400: NT reconhecido pelo Ocidente no Concíio de Cartago: Nosso cânon atual.
Os critérios de reconhecimento da inspiração de um livro foram: Apostolicidade, Reconhecimento de sua autoria pela igreja primitiva, Harmonia com os livros sobre os quais não tinham dúvidas.

Igreja Católica: Para a ICAR, oficialmente, Deus se revelou através dos profetas, apóstolos e Jesus Cristo nas Escrituras Sagradas, que são inerrantes. Porém, devido ao surgimento de diversas doutrinas estranhas (como o purgatório, por exemplo), a Igreja teve que se justificar, e o fez criando a ideia da Tradição Oral Apostólica, que seria um grupo de ensinos não-escritos dos apóstolos, que a Igreja teria adotado e mantido mediante a sucessão de Pedro e Paulo aos bispos posteriores de Roma. Esta tradição, apesar de “apostólica”, tem sua autoridade regida pela igreja, formada por seus bispos em comunhão com o sucessor de Pedro, o bispo de Roma (o papa).

O efeito prático disso, segundo Ferreira , é que o magistério da igreja católica se torna a autoridade final. “O povo católico é obrigado a crer que o que essa igreja diz é a verdade. Em vez de sola scriptura, a prática católica é sola ecclesia. Isso apesar de reivindicar que ela é serva da revelação de Deus”.

Eventualmente, em reação à Reforma Protestante, a Igreja Católica se reuniu em 1545, na cidade de Trento, onde tomou diversas decisões para combater os novos ensinos de Lutero e outros. No tocante à revelação especial, especificamente, a ICAR afirmou que a versão latina da Bíblia, a Vulgata, era suficiente para quaisquer debates a respeito da fé, e aceitou como inspirados os chamados “livros deuterocanônicos”, que aparecem hoje na versão católica da Bíblia.

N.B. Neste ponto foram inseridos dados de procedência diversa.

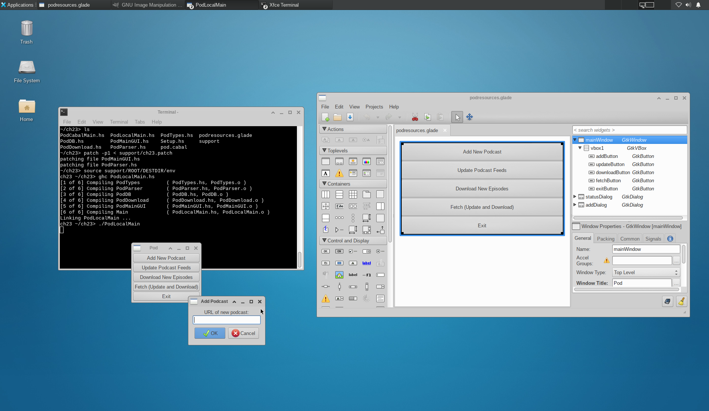Select the Text Entry widget from the palette
The height and width of the screenshot is (411, 709).
(x=380, y=275)
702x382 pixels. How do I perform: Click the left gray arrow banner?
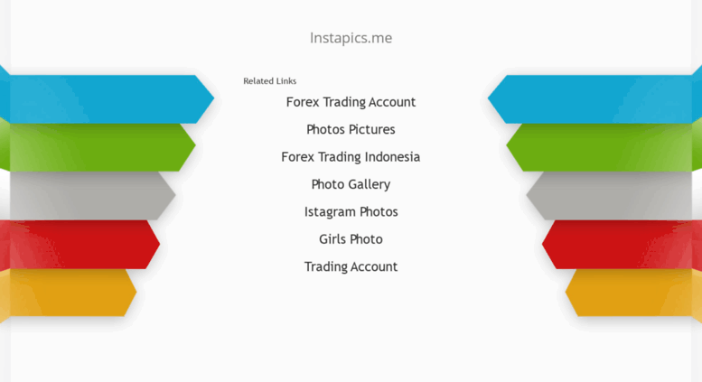pos(89,195)
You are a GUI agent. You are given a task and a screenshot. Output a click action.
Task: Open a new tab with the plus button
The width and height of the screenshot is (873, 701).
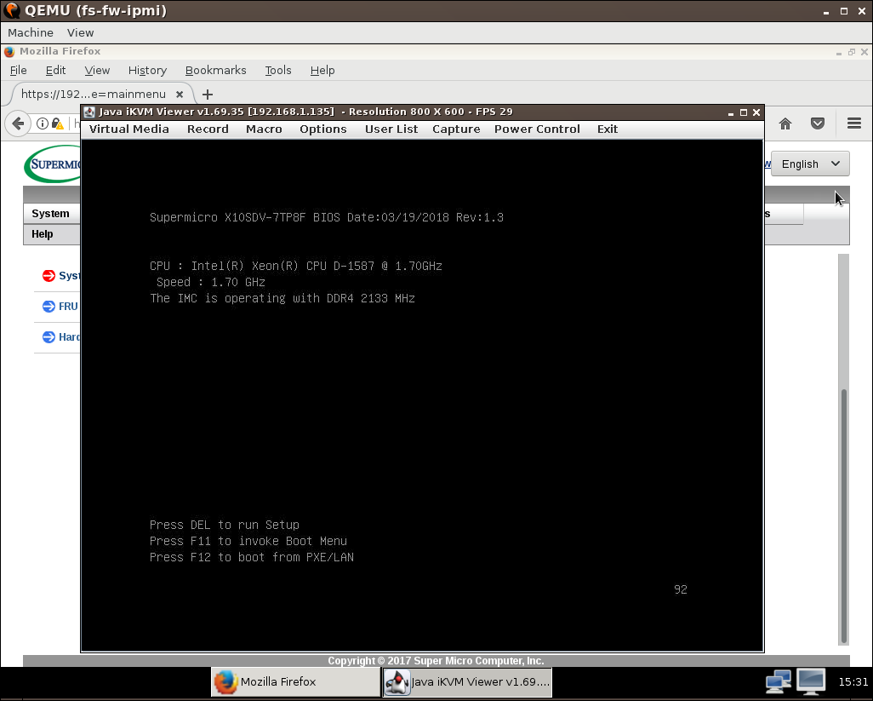pos(208,95)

Reformadores e Tradição Evangélica: Lutero trouxe de volta a ideia de que a Bíblia era a única e suficiente fonte de autoridade para formação das doutrinas da igreja. Para dar ao povo a chance de aprender sobre Cristo sem ter que passar pela igreja, iniciou um audacioso projeto de tradução da Bíblia, porém o fez a partir dos textos originais hebraico e grego, completando sua versão alemã da Bíblia pouco antes de falecer.

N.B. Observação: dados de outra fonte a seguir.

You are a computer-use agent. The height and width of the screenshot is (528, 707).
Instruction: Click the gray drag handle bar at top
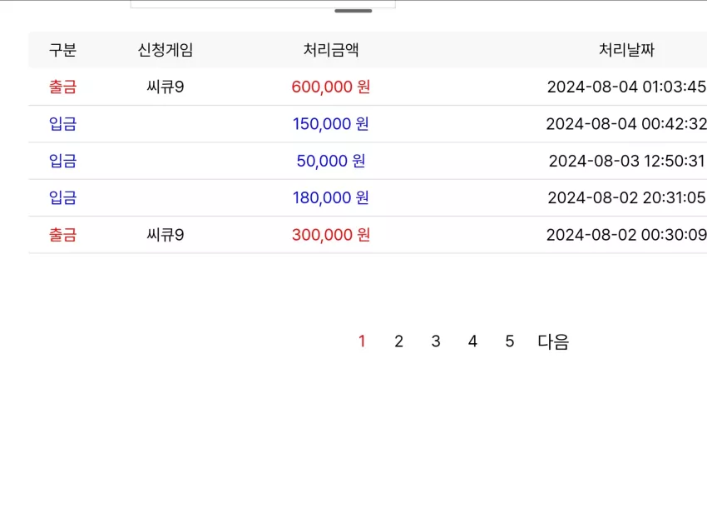354,11
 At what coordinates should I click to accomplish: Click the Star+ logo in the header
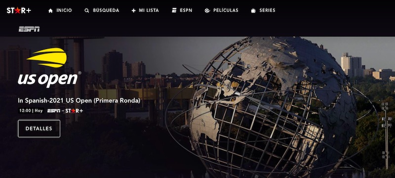(x=19, y=10)
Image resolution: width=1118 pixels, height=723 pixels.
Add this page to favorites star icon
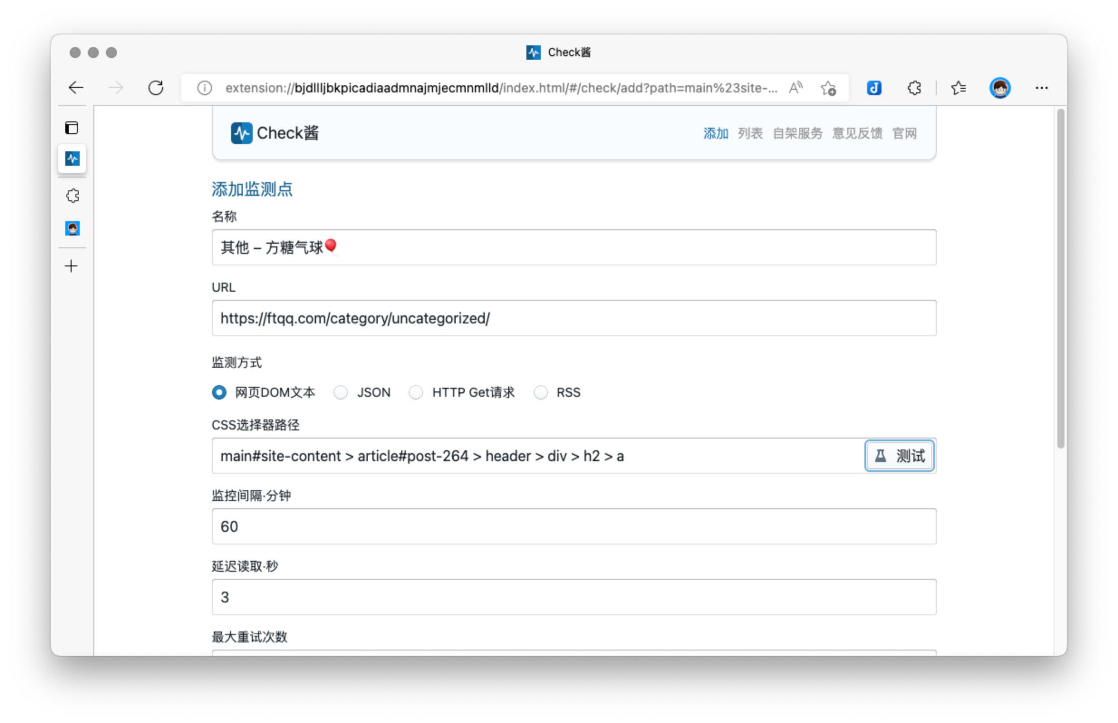click(x=828, y=88)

Além da tradução da Bíblia ao alemão a partir dos idiomas originais, Lutero combateu a hermenêutica católica tradicional, chamada de Alegoria. Esta forma de interpretação da Bìblia ditava que o texto tinha segregos que iam além do que o texto dizia e que cabia à Igreja dizer onde estavam estes segredos. Daí surgiu, por exemplo, a ideia de que Cantares era um livro profético do casamento de Cristo com sua noiva, a Igreja. Para Lutero, o centro da interpretação da Bíblia deveria ser Cristo.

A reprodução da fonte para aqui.